Take this Swiss chard pasta bake. I happened to have leftover chicken from last week's chicken fricassee and an extra tub of ricotta from another recipe test. All the other ingredients I keep on hand at all times. I picked up a few bunches of swiss chard at a local market, and a healthful, tasty dinner was born.
Here's the thing about casseroles (and this one in particular): don't be afraid to veer from the path. Don't eat meat? Leave out the chicken. Only have shell pasta? Throw it in. No wine? Use lemon juice. Hate ricotta? Make a bechamel or just use a big handful of Gruyere to make it a cheesy noodle bake.
How about you? What do you consider a casserole? Is it part of your normal cooking routine?
Chicken and Swiss Chard Pasta Bake
1/2 pound whole wheat penne
3 bunches Swiss chard
3 tablespoons olive oil, divided
1 onion, chopped
2 to 3 cloves garlic, minced
1 t0 2 cups cooked, shredded chicken
1 cup good-quality ricotta cheese
Splash dry white wine
1/4 cup grated Parmesan cheese
1/4 cup panko crumbs
Kosher salt and freshly ground black pepper
Preheat oven to 375°. Bring a pot of salted water to a boil and cook pasta to al dente, or according to package directions. Strain and set aside (toss with a bit of olive oil if you'd like).
Rinse the swiss chard well and pull the leaves off the thick stalks, discarding the stems. Tear leaves into large chunks and set aside.
Meanwhile, heat two tablespoons of olive oil in a large dutch oven or heavy stock pot over medium heat. Cook onions until translucent, about 5 minutes. Add the garlic and saute for another 30 seconds. Add the swiss chard to the pot and season generously with salt and pepper. Stir a few times to wilt the greens. Cover and reduce heat to medium low. Cook until greens are tender, about 10 minutes.
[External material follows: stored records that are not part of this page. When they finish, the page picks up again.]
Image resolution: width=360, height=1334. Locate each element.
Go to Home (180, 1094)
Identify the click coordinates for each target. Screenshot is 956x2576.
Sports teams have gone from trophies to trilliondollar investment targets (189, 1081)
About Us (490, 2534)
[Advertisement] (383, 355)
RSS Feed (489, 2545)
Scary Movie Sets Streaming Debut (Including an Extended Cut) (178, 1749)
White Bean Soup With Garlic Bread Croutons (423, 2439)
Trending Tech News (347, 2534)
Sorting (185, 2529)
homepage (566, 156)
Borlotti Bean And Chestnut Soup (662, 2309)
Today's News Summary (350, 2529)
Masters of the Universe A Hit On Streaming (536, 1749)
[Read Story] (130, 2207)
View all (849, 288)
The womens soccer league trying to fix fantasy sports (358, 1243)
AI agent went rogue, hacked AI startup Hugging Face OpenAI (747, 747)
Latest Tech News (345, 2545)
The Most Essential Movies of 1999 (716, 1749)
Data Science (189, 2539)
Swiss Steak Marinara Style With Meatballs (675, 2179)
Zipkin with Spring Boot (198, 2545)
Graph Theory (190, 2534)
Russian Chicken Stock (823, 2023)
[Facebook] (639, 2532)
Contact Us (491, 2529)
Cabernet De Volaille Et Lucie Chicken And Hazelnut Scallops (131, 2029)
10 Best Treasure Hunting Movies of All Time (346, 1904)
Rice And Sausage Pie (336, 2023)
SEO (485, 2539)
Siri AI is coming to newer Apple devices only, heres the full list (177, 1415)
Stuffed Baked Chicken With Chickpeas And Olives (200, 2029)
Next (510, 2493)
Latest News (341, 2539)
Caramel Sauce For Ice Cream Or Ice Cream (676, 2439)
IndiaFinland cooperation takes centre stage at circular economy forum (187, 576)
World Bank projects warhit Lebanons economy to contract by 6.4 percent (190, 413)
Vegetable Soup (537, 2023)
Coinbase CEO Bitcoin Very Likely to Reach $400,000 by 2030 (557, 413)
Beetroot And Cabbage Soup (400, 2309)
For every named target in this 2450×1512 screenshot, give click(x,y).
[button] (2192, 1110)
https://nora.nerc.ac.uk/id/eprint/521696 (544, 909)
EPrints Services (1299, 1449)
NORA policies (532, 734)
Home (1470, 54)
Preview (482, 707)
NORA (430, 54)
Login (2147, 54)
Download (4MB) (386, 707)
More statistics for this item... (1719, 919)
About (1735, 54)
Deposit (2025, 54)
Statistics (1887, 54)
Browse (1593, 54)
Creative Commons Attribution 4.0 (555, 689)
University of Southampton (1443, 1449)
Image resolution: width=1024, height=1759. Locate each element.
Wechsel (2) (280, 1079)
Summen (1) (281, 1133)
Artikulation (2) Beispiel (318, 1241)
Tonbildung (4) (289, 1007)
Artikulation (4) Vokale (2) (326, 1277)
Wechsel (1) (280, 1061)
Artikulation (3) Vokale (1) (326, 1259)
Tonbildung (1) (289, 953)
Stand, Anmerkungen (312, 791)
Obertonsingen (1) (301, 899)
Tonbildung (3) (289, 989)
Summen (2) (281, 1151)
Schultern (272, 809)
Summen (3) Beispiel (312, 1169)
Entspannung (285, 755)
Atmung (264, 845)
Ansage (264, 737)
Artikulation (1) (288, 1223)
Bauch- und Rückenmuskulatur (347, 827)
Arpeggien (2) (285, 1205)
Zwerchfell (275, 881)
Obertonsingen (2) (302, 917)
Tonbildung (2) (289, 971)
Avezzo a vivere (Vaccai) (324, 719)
Add the cooked noodles, chicken, ricotta, and a generous splash of white wine to the greens, and season with salt and pepper. Transfer to a medium-sized baking dish. Combine Parmesan, panko, and remaining 1 tablespoon of olive oil. Sprinkle the Parm mixture over the top of the casserole and bake, uncovered, for 30 minutes or until the top is golden.